The queue was halfway across the building, but it moved quickly, and I would have been served in moments had my beer not needed changing. I had a We’ll Take It Off the Zombies, a hazy, gluey NEIPA. Maria meanwhile enjoyed a swift half of Hokum Stomp, a particularly good porter and the only dark beer on a range of lots (I forgot to count, sorry). The frustration I get when I see craft reduced to 15 IPA’s and a couple of lagers is palpable. There was a better beer selection at the Strand.  

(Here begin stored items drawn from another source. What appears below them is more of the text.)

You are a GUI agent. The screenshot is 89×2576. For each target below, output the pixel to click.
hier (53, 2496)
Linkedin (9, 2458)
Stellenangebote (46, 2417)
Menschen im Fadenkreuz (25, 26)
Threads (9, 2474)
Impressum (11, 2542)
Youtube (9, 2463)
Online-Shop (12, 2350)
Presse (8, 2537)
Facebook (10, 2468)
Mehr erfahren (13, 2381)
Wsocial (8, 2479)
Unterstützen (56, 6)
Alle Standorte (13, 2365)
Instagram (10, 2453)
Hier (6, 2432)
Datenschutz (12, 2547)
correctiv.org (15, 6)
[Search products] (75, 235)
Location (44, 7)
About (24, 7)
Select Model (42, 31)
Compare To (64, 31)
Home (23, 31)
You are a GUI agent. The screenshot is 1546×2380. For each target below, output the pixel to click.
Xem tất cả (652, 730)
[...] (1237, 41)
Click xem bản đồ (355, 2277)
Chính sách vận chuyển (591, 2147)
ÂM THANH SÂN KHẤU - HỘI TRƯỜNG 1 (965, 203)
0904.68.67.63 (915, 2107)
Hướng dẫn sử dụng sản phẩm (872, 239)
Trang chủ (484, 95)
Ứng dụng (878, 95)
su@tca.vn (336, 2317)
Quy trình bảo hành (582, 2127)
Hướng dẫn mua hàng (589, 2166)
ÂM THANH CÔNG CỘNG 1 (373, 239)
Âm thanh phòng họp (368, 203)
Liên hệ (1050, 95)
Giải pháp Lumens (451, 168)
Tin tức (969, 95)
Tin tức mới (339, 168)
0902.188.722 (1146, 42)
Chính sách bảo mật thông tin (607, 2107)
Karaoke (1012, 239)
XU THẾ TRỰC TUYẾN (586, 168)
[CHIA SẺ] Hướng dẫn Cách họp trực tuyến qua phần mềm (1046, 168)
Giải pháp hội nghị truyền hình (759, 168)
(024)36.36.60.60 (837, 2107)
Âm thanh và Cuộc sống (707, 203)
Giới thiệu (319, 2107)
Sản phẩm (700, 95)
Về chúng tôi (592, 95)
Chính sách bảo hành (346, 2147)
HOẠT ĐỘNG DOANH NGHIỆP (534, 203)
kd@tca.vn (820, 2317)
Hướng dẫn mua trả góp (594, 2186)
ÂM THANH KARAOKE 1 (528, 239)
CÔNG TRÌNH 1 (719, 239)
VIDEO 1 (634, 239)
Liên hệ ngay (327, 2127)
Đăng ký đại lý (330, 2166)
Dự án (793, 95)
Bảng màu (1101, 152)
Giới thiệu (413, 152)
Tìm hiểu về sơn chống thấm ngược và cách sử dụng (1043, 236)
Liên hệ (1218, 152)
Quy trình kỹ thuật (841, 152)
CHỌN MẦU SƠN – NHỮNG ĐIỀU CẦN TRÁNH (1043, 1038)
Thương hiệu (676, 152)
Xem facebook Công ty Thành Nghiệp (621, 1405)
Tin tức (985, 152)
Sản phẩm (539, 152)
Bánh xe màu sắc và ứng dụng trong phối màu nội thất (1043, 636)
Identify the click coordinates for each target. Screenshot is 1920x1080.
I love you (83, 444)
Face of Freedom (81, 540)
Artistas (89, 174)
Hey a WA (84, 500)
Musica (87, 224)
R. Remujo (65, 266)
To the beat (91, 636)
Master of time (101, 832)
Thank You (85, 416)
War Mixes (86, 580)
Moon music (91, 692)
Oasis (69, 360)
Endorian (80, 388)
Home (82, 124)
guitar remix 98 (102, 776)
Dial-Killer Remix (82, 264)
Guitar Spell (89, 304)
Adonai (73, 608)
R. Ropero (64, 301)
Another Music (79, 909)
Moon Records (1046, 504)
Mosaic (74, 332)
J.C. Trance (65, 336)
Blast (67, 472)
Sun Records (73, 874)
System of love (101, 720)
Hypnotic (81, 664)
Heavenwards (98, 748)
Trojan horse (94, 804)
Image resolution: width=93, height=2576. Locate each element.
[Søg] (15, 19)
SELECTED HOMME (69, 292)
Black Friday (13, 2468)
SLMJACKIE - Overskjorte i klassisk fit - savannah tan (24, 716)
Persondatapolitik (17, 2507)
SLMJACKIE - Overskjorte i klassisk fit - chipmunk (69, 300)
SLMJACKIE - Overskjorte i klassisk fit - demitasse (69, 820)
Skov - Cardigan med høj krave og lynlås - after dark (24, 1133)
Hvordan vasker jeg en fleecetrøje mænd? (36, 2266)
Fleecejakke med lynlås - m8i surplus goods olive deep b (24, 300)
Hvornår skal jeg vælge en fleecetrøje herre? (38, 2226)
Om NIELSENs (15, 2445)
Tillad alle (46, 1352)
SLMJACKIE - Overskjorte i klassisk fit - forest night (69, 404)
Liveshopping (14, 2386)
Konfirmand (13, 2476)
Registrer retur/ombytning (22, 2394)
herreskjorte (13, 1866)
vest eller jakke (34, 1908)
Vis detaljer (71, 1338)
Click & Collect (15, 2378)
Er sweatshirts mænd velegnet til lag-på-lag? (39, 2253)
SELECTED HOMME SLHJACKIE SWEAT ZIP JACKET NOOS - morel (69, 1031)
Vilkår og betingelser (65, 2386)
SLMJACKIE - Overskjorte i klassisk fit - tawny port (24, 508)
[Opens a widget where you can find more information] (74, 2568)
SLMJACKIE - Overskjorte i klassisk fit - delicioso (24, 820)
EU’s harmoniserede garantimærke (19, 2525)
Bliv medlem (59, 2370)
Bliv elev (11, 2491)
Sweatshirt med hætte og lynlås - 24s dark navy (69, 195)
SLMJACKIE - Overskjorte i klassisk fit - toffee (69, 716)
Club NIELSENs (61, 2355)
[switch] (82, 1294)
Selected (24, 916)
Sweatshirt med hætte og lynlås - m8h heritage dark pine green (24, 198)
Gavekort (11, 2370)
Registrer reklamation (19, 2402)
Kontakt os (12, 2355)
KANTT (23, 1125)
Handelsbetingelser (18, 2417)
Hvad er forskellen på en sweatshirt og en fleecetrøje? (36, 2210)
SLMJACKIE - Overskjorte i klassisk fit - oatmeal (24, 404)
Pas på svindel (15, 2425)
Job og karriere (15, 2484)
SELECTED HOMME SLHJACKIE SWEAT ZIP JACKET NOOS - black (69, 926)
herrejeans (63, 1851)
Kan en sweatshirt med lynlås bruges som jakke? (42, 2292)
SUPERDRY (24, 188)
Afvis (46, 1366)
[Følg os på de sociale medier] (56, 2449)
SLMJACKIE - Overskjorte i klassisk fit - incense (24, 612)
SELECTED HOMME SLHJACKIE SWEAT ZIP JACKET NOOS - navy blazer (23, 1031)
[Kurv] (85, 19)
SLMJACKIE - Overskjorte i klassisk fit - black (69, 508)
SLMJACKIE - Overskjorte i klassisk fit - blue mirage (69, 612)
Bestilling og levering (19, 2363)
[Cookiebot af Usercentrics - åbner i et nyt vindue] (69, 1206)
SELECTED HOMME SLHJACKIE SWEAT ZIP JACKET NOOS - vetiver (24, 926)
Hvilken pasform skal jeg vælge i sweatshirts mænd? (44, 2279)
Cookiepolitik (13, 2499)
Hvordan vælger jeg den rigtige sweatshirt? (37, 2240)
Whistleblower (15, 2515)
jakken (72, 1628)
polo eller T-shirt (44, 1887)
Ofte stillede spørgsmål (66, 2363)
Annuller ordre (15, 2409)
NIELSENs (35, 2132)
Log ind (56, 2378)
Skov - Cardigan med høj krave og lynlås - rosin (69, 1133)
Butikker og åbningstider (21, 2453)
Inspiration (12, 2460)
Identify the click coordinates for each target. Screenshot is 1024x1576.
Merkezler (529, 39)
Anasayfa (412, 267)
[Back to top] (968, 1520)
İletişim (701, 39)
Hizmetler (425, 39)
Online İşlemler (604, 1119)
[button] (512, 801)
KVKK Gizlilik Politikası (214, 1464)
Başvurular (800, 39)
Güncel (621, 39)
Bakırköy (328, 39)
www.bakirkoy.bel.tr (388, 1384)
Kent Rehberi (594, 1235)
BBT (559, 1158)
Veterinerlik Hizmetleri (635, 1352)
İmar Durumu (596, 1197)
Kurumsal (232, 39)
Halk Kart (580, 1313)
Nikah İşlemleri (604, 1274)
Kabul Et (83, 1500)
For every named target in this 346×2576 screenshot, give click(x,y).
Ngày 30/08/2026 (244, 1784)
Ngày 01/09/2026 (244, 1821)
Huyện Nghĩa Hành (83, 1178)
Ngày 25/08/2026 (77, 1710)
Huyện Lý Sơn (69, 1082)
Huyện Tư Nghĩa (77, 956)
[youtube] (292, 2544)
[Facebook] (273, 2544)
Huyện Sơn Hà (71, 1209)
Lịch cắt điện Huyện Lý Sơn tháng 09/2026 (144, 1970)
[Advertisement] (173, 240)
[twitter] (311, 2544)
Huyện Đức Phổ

That was Cheltenham. As I mentioned further up, there were other boozers worth going into and it’s a place where people have disposable income and do go out. As we went back to the car from the brewery, the city centre was bouncing. There were a lot of people going out. Having been to Cheltenham a good four (maybe five at this point) times, I can heartily recommend it. I’ve been to wrestling shows at the Frog & Fiddle (another nice boozer) and the Town Hall and way back in the day I remember going out for food with Bernard, who still lives around there. I can see why he likes it so much. It has the vibe of a powerful city like London but with less pollution and tourists and stuff.  


Other options: Bath Road Beers. This was a bit of a stroll and it was here or the brewery. Bath Road Beers has six taps and a huge bottle fridge. Brewdog Cheltenham has all of their latest beers plus guest beers from Mad Scientist and the Gloucester Brewery. The Bottle of Sauce looked like a right laugh and has the modern exterior you’d expect from a craft place. According to pictures online it has a lot of benches. This would easily make the list on another visit. Tailors is more of an eatery than a pub but runs a range of Wadworth beers. I’d be tempted to make this the food stop on a second run. Copa is a Greene King but looked to be buzzing. That’s a solid maybe. The Old Courthouse looks somewhere between an upmarket Wetherspoons and a Conservative club. I’d be tempted. The Old Restoration is Cheltenham’s oldest pub, and they have Butcombe beers. Another pub I’ve been to before is the Swan, which has a nice laid-back feel to it, good beers and I had a roast chicken sandwich, with gravy for dipping.  


My point being here that Cheltenham has a lot of nice pubs to choose from if you want to do your own little pub crawl around a cracking town. It has my seal of approval.